I should get ready to go to bed. I'll come back here when exams end. :')
June 5th, 2026 - Exhaustion will not stop my need to yap a bit
It's Friday, and I am so exhausted. Send help. I have so much stuff to dooo and exams are coming up.. pretty tempted to just lie down and do nothing for the weekend!! I've done a TON of stuff this week. I feel like it hasn't been the weekend in like 2 weeks so maybe I deserve a break right? Idk. It feels like I'm not doing enough stuff. I mean there's people out here who are doing genuinely good things in their free time and I'm kinda just here. Mehhhh who caress..
Anyways I got to rewatch Barbie and The 12 Dancing Princesses recently! I haven't seen the movie in years and honestly didn't expect to cry. Tbh nostalgia is gonna be the end of me one day..(I say this while planning to rewatch the other ones because I LOVE the old Barbie movies!! I don't care if I end up sobbing!!). Man now that I think about it, I kinda wish I could go back in time and warn 10 year old me about everything that would happen. Or maybe it would be better to keep past me in the dark.. Idk it just sounds kinda fun to see me in the past. I guess future me would eventually read this again right? That's kinda like looking at me in the past surelyy.. (I'm so sorry if there's anyone else out here).
Okay. I'm gonna go take a super long nap and hope it lasts for a couple years.

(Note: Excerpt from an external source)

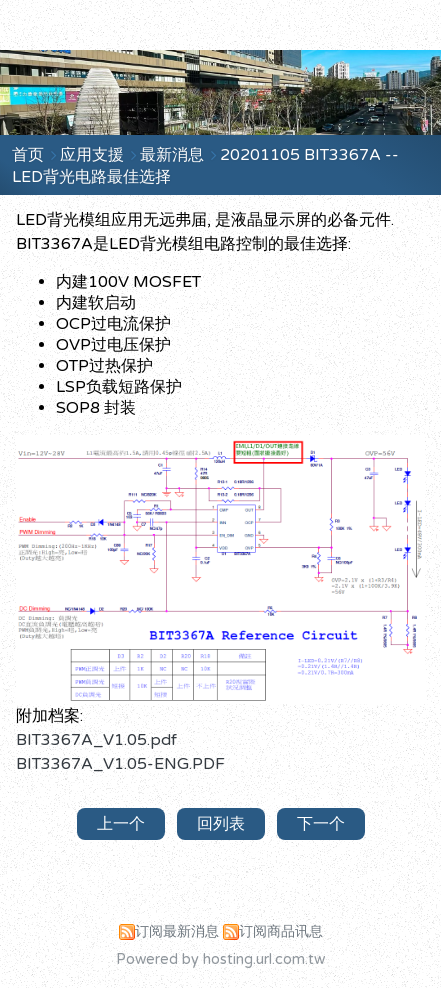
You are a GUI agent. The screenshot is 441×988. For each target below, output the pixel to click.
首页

May 31st, 2026 - Summer arrives again
It's somehow the end of May? Idk I feel like I've been on autopilot all month so time kinda just passed by. Really fast. This means that June and the summer are about to really start.
I wish it was summer break already..but I gotta push through the last month of school. I should be fine, I mean I'm actually alright at school. My math mark has been amazing this semester (yeah I'm gonna flex my 97 from the midterm..I'm doing great so far c: ). My art mark is currently 100!!! Although I think my last assignment is gonna bring it down.. I didn't put in as much effort as I should've but it's fine. Plus, for a biology course above my grade level, I'm doing pretty good there too! (a 92 is kinda insane for me I know it's not the same for other people but whatever) I just really have to focus this month on studying haha I'm totally gonna die trying.. :')
I know most people are excited for the summer but honestly I dread it. Every time I go outside I feel like I'm being boiled alive and omg I'm sorry but I am NOT a fan of bugs. Bugs in general are pretty cool and stuff, but I'd like to see them from a distance whdgdfjk
It's not like I have anything to do during the summer break either. My social skills are awful and I haven't exactly made any strong friendships this year so that I could have something to do this summer with someone. I mean wtf do I do when the one friend I made this year moves.
Maybe I could go out and do things solo. It sounds terrifying. But I've done it before so I should be okay. Either way, I'm probably staying indoors most of the summer unless I can figure out something hahahaj (I'm so cooked)
May 30, 2026 - Idk what to tittle this
Okay I've started my 'diary' I don't imagine there's many people who'll actually read this wefhgh so I can kinda scream into the void here.
Don't think I'd get too personal, it just seems nice to write about some of my thoughts.